Because of differences between our findings regarding TMB and those reported by the TCGA-THYM study, we analyzed the types of mutation, defined by the TI/TV ratio. We found significant differences between our study and TCGA data with respect to C > A, C > T, T > A, and T > G mutations, but found no significant difference for C > G and T > C mutations (Fig. 3). Mutational signatures can be understood as different mutation processes that often generate different combinations of mutation types.[50] Thousands of somatic mutations can be identified in a single cancer sample, making it possible to decipher the mutant signature, even if several mutations are operative.[51] A previous study showed that the C > A mutational signature is associated with tobacco smoking, whereas C > T mutations are induced by ultraviolet light.[52]

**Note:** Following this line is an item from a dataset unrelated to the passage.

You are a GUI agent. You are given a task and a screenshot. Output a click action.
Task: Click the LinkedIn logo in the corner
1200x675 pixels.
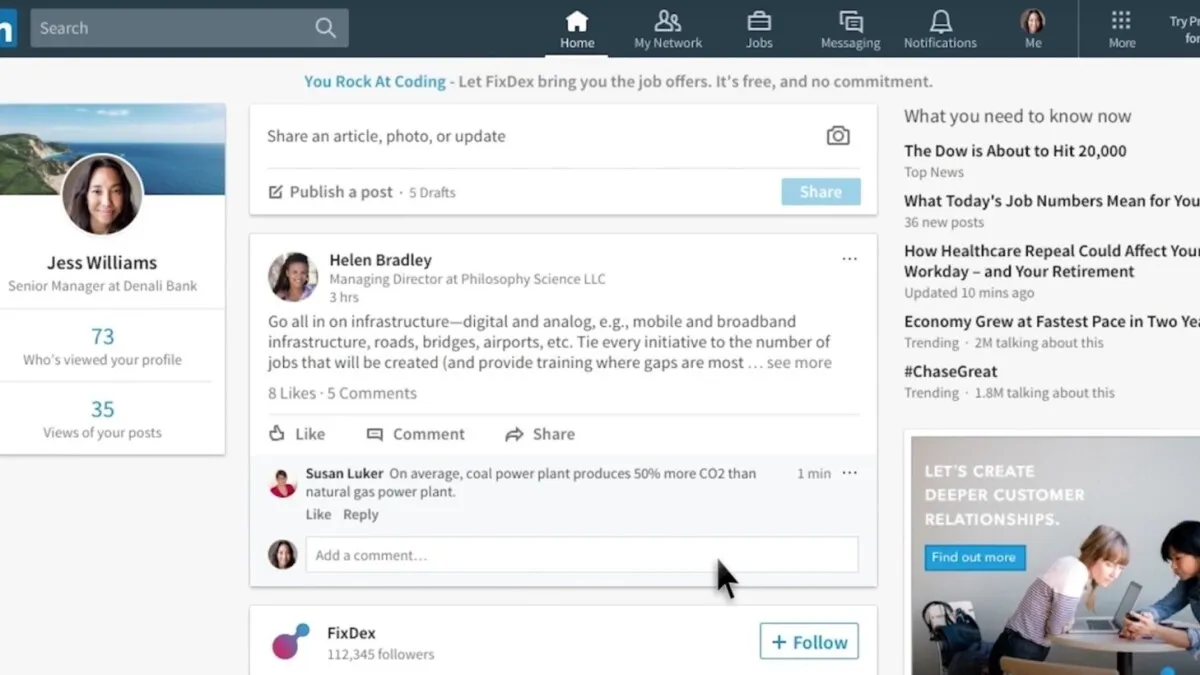pos(8,27)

Signal pathways are characterized by changes in multiple genes and expression levels, and usually involve simultaneous changes in multiple pathways, such as angiogenesis and notch signaling pathways. Cancers are not driven by single gene mutations or expression changes, but by coordinated changes affecting multiple signaling pathways.[53, 54] ErbB (erythroblastic oncogene B), also called the epidermal growth factor receptor (EGFR),[55] is generally expressed on the surface of epithelial cells, but is often overexpressed in certain tumor cells. Overexpression of EGFR is associated with tumor cell metastasis, invasion, and poor prognosis.[56] In the current study, we found enrichment of ErbB and T cell signaling pathways in a high proportion of samples in the thymic carcinoma group—pathways that were also found at the intersection of gene clusters (Fig. 4B, 4C). In the thymoma group, prominent pathways included longevity-regulating pathways (hsa04213) and central carbon metabolism in cancer (hsa05230) (Fig. 4C). Cell immortalization is an important stage in the tumorigenesis process.[57] The most reliable and repeatable longevity-promoting strategy for mammals is considered to be calorie restriction (CR). Among the pathways involved in regulating the CR effect are the insulin-like growth factor (IGF-1)/insulin signaling pathway, the sirtuin pathway, the adenosine monophosphate (AMP)-activated protein kinase (AMPK) pathway and the target of rapamycin (TOR) pathway.[58] It is thought that these pathways respond to CR via a common mechanism involving activation of autophagy, stress defense mechanisms and survival pathways, while weakening pro-inflammatory mediators and cell growth, thereby promoting cell health and, ultimately, longevity.[59] In the final analysis, the thymoma canceration process likely reflects benign or malignant mutations in multiple genes or changes in gene expression levels.